Énoncé du problème:
Répondez à ces questions sur le texte consacré au commerce et à la diversification :
(a) À qui le commerce extérieur offre-t-il un choix de biens et de services qui ne seraient pas disponibles autrement ?
(b) Quel exemple est donné entre parenthèses pour un bien qu'on ne pourrait produire qu'à des conditions très particulières et très onéreuses ?
(c) Dans le cas de quels biens le commerce interne à la branche d'activité est-il assez fréquent ?

Texte fourni:
——
2.1.2 Commerce et accès aux produits - la thèse de la diversification

Le commerce extérieur accroît la diversité de l’offre de produits

Une autre raison pour laquelle le commerce extérieur a un impact bénéfique est qu’il offre aux consommateurs et aux producteurs nationaux un choix de biens et de services qui ne seraient pas disponibles autrement. Dans la mesure où cela concerne aussi bien des produits de consommation finale que des biens intermédiaires et des intrants, le commerce extérieur apparaît donc à la fois comme favorable aux consommateurs et au développement de la capacité de production nationale.

La diversité renvoie à la disponibilité des biens qui ne peuvent être produits dans le pays ou qui ne pourraient l’être qu’à des conditions très particulières et très onéreuses (par exemple, des mangues en Scandinavie). Elle renvoie aussi aux divers types et marques de biens réellement produits dans un pays (comme par exemple les différentes variétés de pommes, les types de pompes à moteur ou les morceaux de viande) et aux biens qui ne sont pas produits dans le pays mais qui pourraient l’être à un prix de revient encore convenable. Grâce à la différenciation de leurs produits, les pays peuvent donc s’investir dans des créneaux d’activités (tels qu’un type donné de voitures) et engager ainsi avec des partenaires commerciaux exerçant dans ce domaine d’activité des opérations commerciales propices à chacune des deux parties. Ce type de commerce interne à la branche d’activité est assez fréquent dans le cas des biens de consommation. Il est par contre moins courant dans le cas des produits agricoles car la dotation en ressources naturelles joue alors un rôle important et est généralement assez homogène pour une même spéculation.
——
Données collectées

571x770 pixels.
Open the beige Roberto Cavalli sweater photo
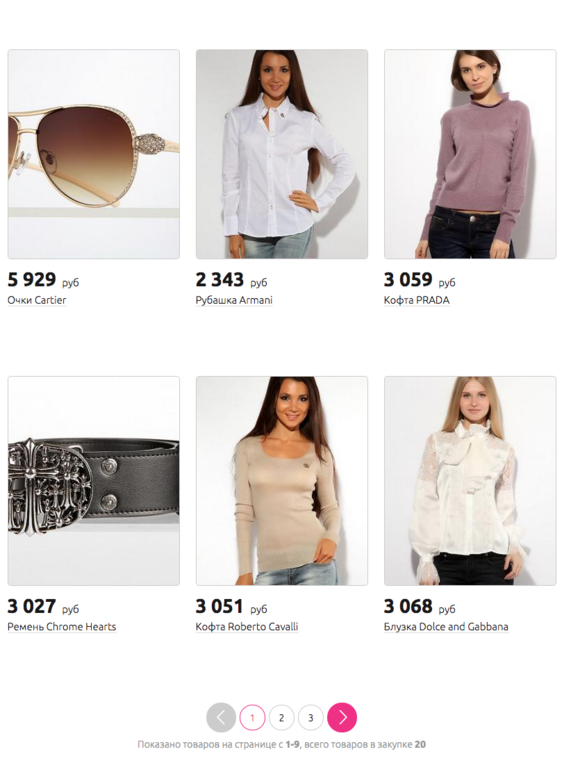pos(282,481)
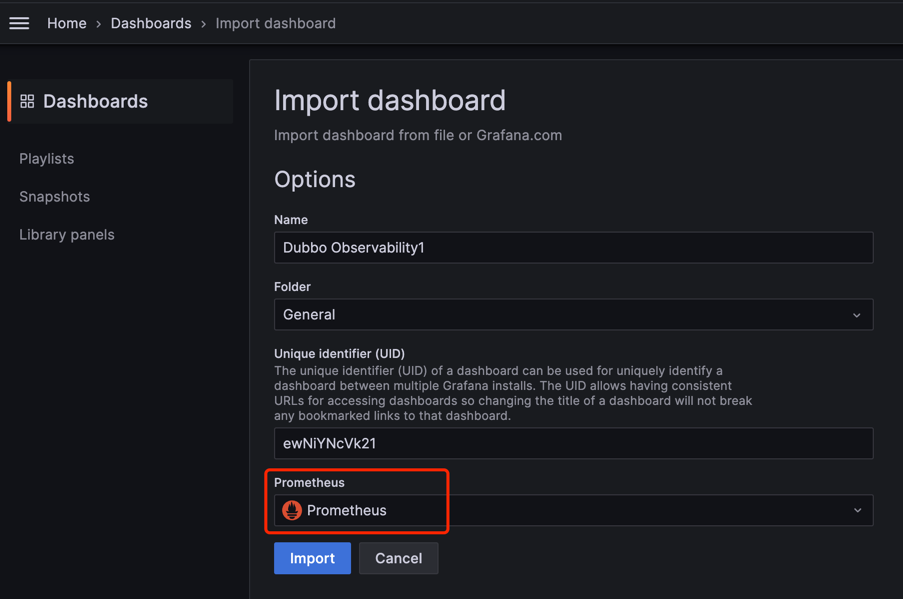Screen dimensions: 903x599
Task: Switch to the Snapshots page
Action: (55, 196)
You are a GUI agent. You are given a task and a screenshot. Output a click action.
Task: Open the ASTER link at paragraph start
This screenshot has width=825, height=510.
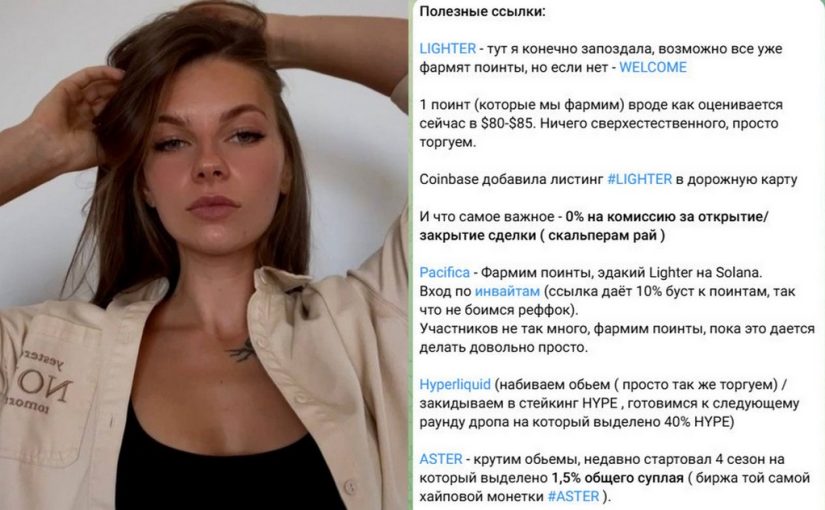441,459
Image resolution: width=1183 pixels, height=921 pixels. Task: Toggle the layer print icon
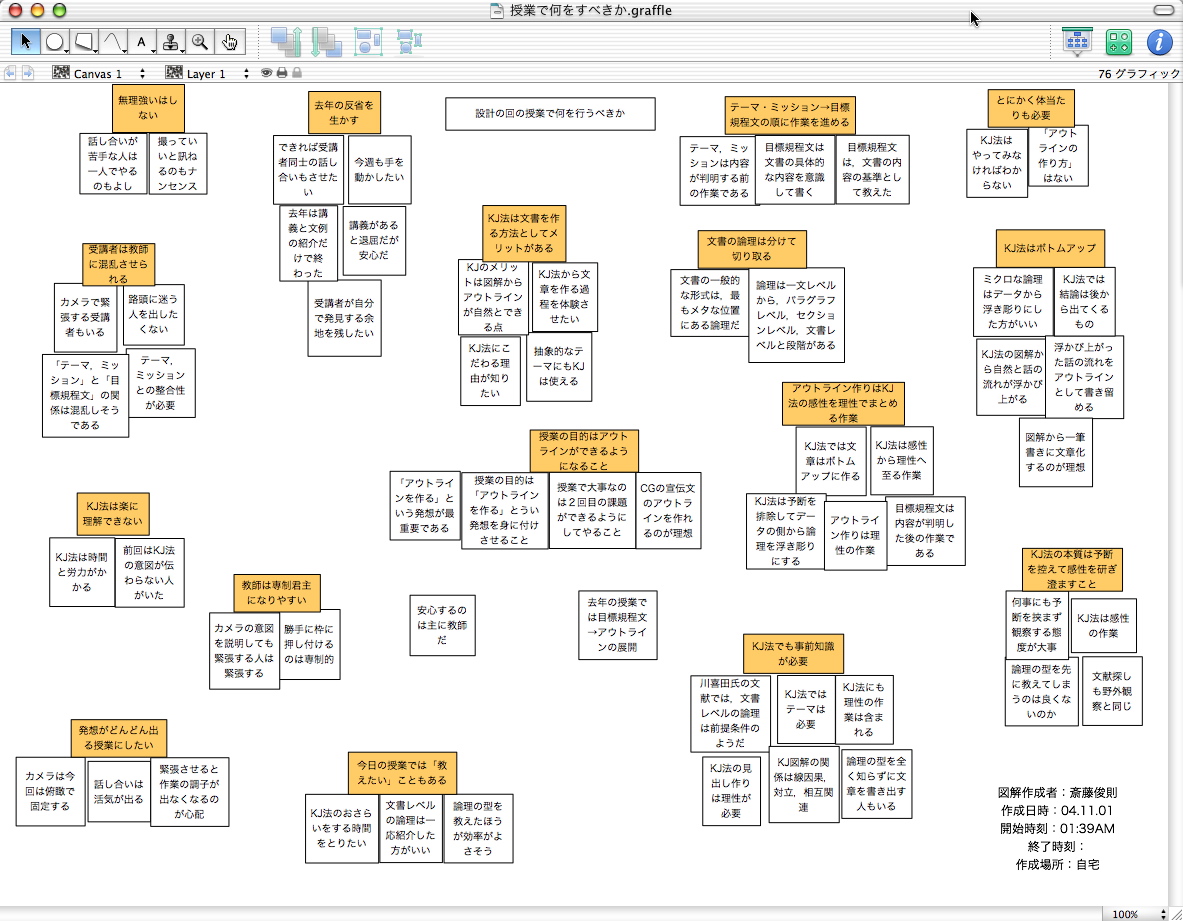pos(282,73)
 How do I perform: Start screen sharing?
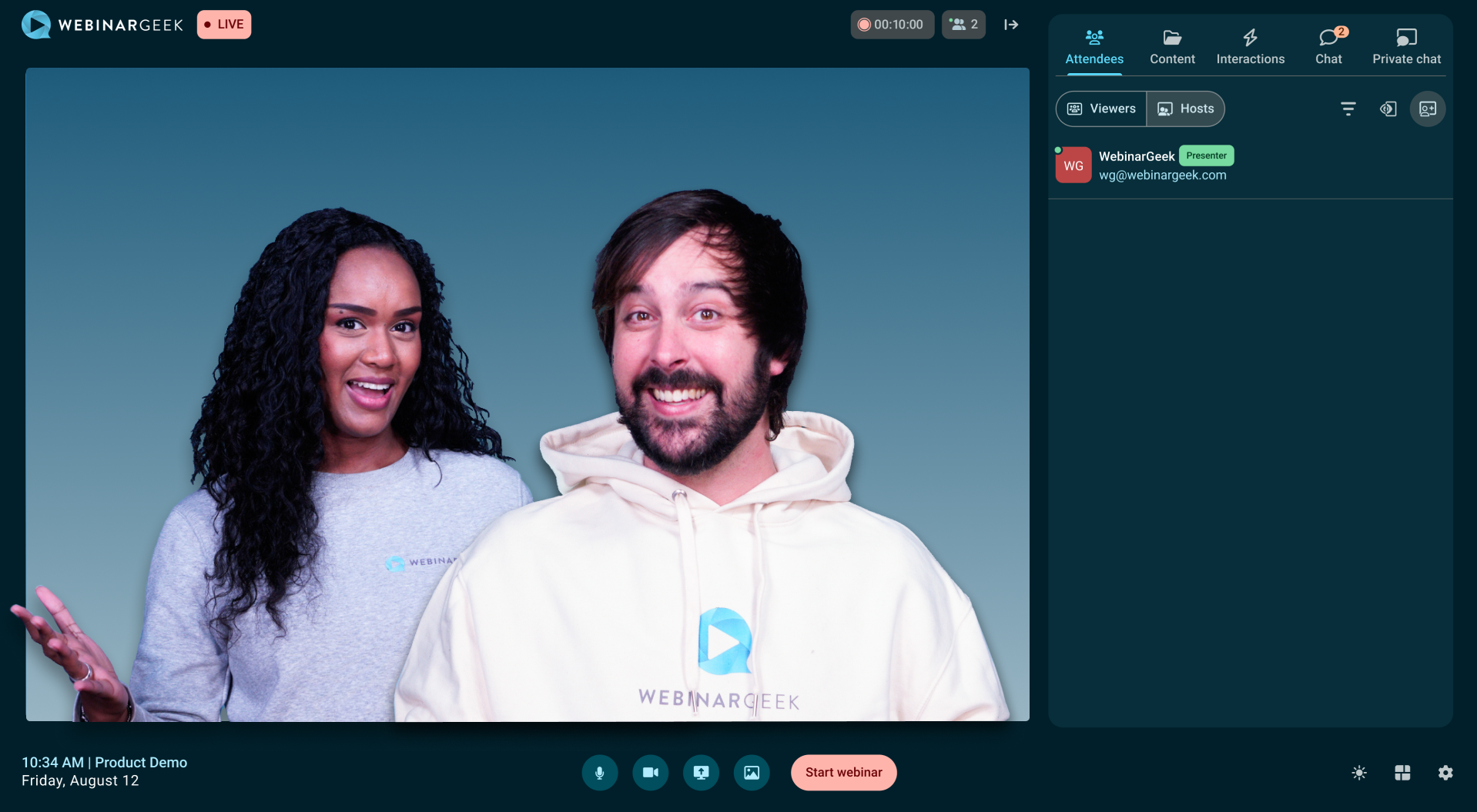(701, 773)
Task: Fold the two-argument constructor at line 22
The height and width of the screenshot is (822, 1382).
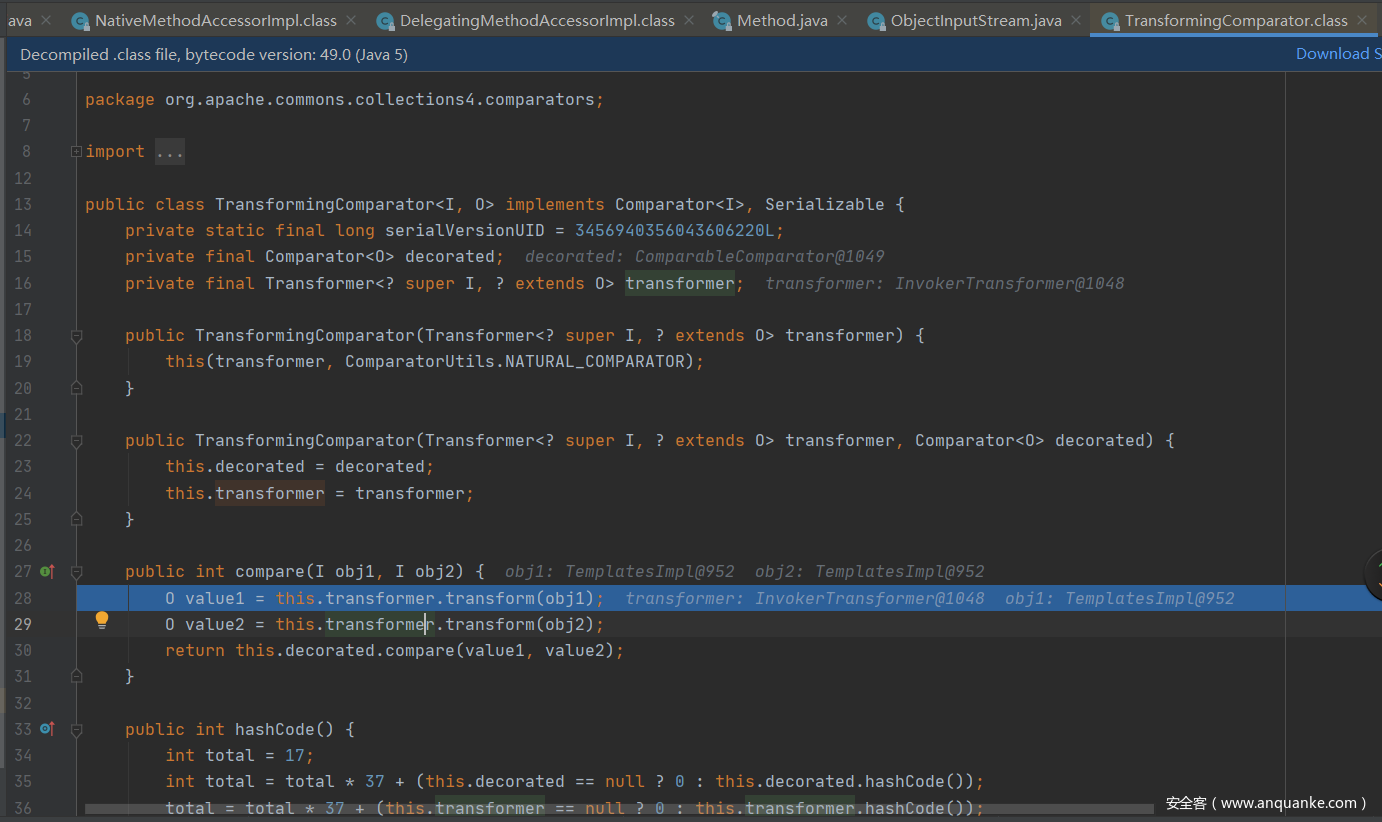Action: click(x=77, y=441)
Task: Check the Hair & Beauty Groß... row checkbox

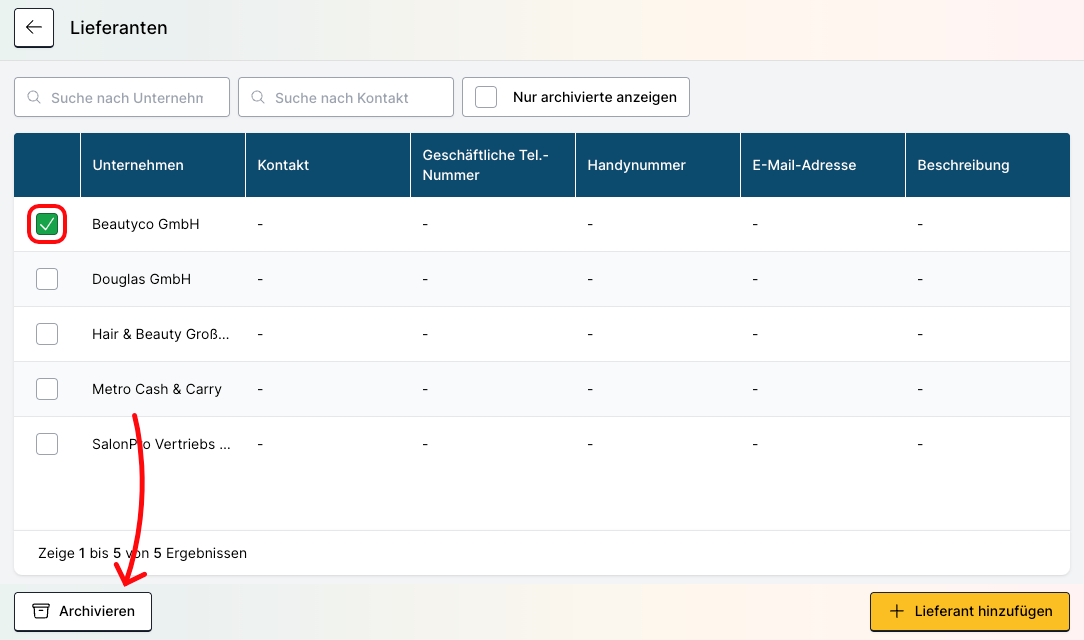Action: point(47,334)
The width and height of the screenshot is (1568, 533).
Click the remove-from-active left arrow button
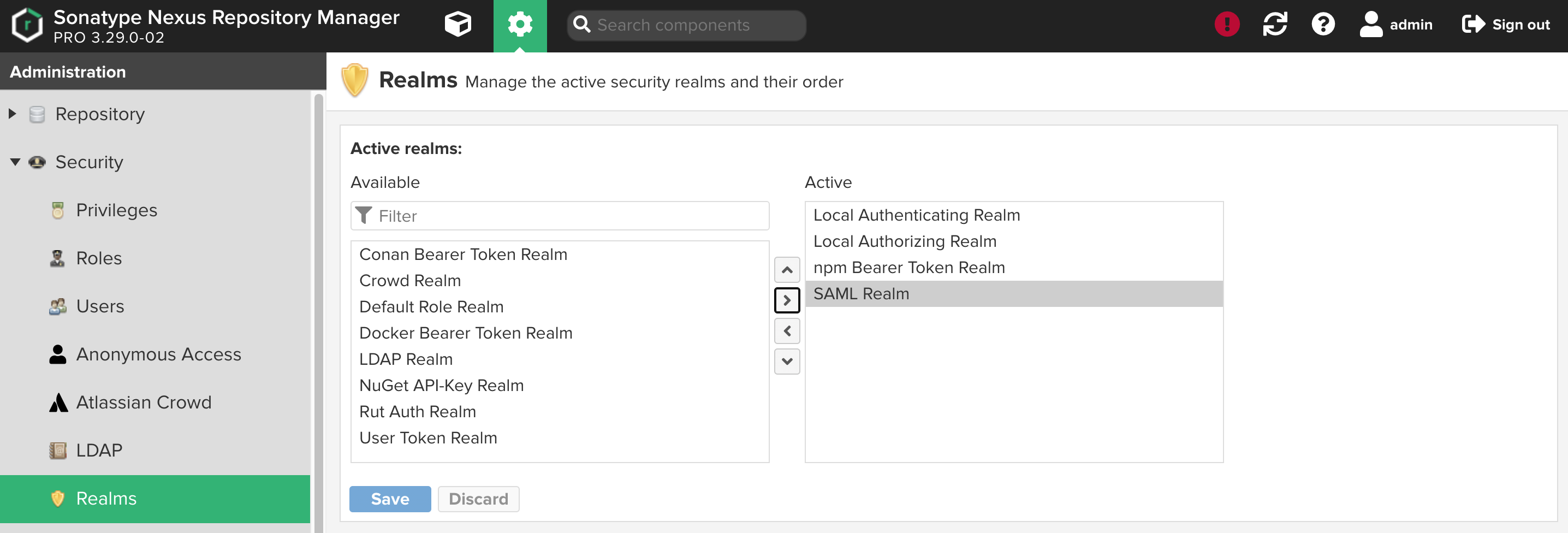[786, 331]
——
Résultat obtenu:
(a) Aux consommateurs et aux producteurs nationaux.
(b) Des mangues en Scandinavie.
(c) Des biens de consommation.